No programa deste domingo — promovido por um conjunto de veículos e realizado nos estúdios da TV Bandeirantes — Bolsonaro disse que vetou o mecanismo e declarou: “Eu não tenho nada a ver com esse orçamento secreto. Posso até entender que o parlamento trabalha melhor na distribuição de renda do que nós, do lado de cá”. 

O que Bolsonaro não contou aos eleitores, primeiramente, é que, embora tenha vetado a tentativa de viabilizar o orçamento secreto em 2019, Bolsonaro recuou do próprio veto logo depois e encaminhou para o Congresso projeto criando o mecanismo. O texto, conforme assinalou Maia, de fato é assinado pelo presidente e pelo seu então ministro da Secretaria de Governo, general Luiz Eduardo Ramos.  

Além disso, conforme apurou a agência Lupa, “as emendas de relator (RP-9) foram aprovadas pelo Congresso nas leis de diretrizes orçamentárias (LDO) de 2020, 2021 e 2022. Bolsonaro vetou a medida em apenas uma das ocasiões, na LDO de 2021. Na ocasião, o Congresso derrubou o veto e manteve o texto original. Nos outros dois anos, Bolsonaro vetou trechos que determinavam que essas emendas seriam impositivas, isto é, de cumprimento obrigatório pelo governo federal. Na LDO de 2020, o veto foi mantido, mas, após acordo, o governo encaminhou ao Congresso os PLNs 2, 3 e 4 – que mantiveram o orçamento secreto impositivo em 2020”. 

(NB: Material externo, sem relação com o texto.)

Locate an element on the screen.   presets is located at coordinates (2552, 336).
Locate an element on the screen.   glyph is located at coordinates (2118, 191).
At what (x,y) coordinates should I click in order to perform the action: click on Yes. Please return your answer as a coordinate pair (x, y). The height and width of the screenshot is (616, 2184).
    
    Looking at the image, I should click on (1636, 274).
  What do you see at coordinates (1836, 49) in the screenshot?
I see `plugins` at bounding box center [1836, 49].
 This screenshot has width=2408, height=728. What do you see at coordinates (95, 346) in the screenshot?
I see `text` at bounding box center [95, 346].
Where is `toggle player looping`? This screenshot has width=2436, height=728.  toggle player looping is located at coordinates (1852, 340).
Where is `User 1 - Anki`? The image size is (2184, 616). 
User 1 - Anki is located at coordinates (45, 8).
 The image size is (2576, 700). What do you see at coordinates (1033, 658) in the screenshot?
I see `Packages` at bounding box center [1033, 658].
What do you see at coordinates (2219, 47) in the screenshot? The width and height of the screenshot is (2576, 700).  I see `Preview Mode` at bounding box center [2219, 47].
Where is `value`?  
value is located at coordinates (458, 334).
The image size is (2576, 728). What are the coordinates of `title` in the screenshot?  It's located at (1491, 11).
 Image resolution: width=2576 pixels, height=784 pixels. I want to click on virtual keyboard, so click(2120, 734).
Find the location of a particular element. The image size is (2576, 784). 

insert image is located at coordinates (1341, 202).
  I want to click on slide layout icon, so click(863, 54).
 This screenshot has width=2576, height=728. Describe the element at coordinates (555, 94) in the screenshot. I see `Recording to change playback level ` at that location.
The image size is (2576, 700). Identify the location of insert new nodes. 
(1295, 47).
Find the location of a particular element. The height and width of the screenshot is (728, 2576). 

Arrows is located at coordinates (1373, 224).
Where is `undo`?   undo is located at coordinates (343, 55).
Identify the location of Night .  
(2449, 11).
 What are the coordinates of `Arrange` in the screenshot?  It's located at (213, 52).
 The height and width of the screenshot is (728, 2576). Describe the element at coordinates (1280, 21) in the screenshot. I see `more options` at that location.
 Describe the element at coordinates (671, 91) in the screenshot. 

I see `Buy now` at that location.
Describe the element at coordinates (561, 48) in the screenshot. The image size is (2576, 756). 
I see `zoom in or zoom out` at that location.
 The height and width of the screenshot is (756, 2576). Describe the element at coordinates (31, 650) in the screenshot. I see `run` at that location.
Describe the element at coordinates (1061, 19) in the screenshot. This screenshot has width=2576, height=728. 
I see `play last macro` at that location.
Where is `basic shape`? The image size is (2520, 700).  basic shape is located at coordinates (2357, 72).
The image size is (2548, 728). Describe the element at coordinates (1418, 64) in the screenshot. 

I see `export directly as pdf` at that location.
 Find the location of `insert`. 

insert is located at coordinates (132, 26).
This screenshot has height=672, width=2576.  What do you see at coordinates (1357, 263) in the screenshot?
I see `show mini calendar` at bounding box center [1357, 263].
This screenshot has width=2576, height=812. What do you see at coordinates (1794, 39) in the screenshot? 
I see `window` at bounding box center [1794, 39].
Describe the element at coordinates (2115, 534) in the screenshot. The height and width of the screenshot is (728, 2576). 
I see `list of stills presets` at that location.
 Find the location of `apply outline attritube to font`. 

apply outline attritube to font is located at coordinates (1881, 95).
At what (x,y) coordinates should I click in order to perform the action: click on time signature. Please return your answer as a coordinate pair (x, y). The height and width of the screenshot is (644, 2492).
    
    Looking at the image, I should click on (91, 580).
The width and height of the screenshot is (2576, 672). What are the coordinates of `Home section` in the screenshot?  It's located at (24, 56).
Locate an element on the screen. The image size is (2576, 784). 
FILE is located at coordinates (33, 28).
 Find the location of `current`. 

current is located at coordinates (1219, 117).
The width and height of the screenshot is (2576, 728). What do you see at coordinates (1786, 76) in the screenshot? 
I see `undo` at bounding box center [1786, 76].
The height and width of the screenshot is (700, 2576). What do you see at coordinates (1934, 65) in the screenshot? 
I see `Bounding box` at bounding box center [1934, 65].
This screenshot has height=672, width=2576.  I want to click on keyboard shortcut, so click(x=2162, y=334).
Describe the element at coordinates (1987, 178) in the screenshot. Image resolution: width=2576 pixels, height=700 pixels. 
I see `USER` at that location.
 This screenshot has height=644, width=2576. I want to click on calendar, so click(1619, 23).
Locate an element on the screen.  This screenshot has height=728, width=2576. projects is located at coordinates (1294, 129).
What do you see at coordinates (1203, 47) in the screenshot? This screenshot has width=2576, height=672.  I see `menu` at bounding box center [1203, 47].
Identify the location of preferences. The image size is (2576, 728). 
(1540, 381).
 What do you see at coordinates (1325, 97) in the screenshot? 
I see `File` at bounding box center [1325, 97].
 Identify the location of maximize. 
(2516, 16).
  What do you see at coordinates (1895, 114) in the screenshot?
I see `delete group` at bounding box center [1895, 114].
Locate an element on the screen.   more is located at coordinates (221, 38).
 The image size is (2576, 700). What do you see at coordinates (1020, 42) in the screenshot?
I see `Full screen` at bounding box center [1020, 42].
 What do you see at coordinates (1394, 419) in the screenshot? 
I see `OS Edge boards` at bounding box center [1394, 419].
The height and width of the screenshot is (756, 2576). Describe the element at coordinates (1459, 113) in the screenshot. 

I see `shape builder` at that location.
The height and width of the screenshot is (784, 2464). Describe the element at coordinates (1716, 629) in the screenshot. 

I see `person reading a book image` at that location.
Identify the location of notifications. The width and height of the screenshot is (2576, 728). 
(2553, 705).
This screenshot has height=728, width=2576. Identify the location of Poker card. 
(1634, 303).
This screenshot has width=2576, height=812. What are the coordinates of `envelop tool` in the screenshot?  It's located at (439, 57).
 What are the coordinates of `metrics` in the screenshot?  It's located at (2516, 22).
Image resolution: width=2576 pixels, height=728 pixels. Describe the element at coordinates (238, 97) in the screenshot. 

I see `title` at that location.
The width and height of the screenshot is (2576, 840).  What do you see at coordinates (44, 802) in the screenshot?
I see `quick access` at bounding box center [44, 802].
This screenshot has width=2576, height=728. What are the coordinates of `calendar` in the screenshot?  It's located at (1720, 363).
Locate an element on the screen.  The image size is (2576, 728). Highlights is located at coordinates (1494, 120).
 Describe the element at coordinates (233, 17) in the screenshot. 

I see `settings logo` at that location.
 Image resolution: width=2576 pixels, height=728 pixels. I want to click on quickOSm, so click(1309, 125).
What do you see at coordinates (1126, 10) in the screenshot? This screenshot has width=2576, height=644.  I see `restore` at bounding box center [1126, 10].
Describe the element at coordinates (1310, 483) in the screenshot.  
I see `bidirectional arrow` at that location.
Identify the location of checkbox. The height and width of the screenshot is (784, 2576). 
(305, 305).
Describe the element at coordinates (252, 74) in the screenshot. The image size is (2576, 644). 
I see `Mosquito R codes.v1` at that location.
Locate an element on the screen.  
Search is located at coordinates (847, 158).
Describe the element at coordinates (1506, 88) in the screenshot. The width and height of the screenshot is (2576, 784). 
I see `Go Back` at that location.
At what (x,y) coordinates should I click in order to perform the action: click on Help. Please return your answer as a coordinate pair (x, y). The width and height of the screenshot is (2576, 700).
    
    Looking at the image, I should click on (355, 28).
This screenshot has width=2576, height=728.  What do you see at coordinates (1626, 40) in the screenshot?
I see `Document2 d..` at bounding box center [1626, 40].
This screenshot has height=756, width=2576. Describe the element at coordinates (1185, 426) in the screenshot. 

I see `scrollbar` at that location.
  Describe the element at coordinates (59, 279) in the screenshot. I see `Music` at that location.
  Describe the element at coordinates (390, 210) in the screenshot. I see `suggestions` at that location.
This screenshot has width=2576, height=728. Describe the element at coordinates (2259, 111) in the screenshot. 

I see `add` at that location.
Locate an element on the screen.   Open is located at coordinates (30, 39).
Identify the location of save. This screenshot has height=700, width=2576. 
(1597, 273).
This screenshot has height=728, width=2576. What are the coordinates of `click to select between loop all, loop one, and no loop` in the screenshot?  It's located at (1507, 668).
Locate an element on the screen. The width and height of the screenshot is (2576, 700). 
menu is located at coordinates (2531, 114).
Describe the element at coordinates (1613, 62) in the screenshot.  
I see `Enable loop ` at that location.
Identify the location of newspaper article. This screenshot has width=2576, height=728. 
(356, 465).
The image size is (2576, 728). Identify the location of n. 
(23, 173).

Recentemente, a Transparência Internacional classificou o orçamento secreto como “o maior processo de institucionalização da corrupção que se tem registro no país”. O diretor executivo da organizou declarou, à BBC Brasil que “o que a gente chama de institucionalização da corrupção é uma forma de dar um verniz legal, institucional, a uma prática absolutamente corrupta na sua essência, que é a apropriação do erário público para interesses privados, sejam eles políticos, de reprodução de poder, ou pecuniários mesmo, interesses materiais”. 

A senadora Simone Tebet (MDB-MS) tem sido uma das principais críticas do orçamento secreto. Em entrevista a um podcast, ela declarou que “podemos estar diante do maior esquema de corrupção do planeta Terra”. A ex-presidenciável disse ainda que “o relator, ele vai sozinho comandar R$ 19 bi (em 2023). Pro (Poder) Executivo, (o pedido do relator para liberar) esse dinheiro vai, mas ele vai sem rubrica, sem autoria (do parlamentar que definiu o uso do dinheiro). Ele é secreto porque eu não sei (quem está por trás da decisão do gasto)”. 

Na sexta-feira (14), a Polícia Federal fez as primeiras prisões de investigados por crimes relacionados ao orçamento secreto. Os irmãos Roberto Rodrigues de Lima e Renato Rodrigues de Lima foram detidos sob a acusação de fraudar planilhas do SUS (Sistema Único de Saúde) no Maranhão para receber mais verbas orçamentárias. A denúncia veio a público em denúncia feita pela revista Piauí em julho, mostrando que as prefeituras registravam atendimentos médicos e consultas que nunca existiram para angariar dinheiro vindo de emendas parlamentares do orçamento secreto.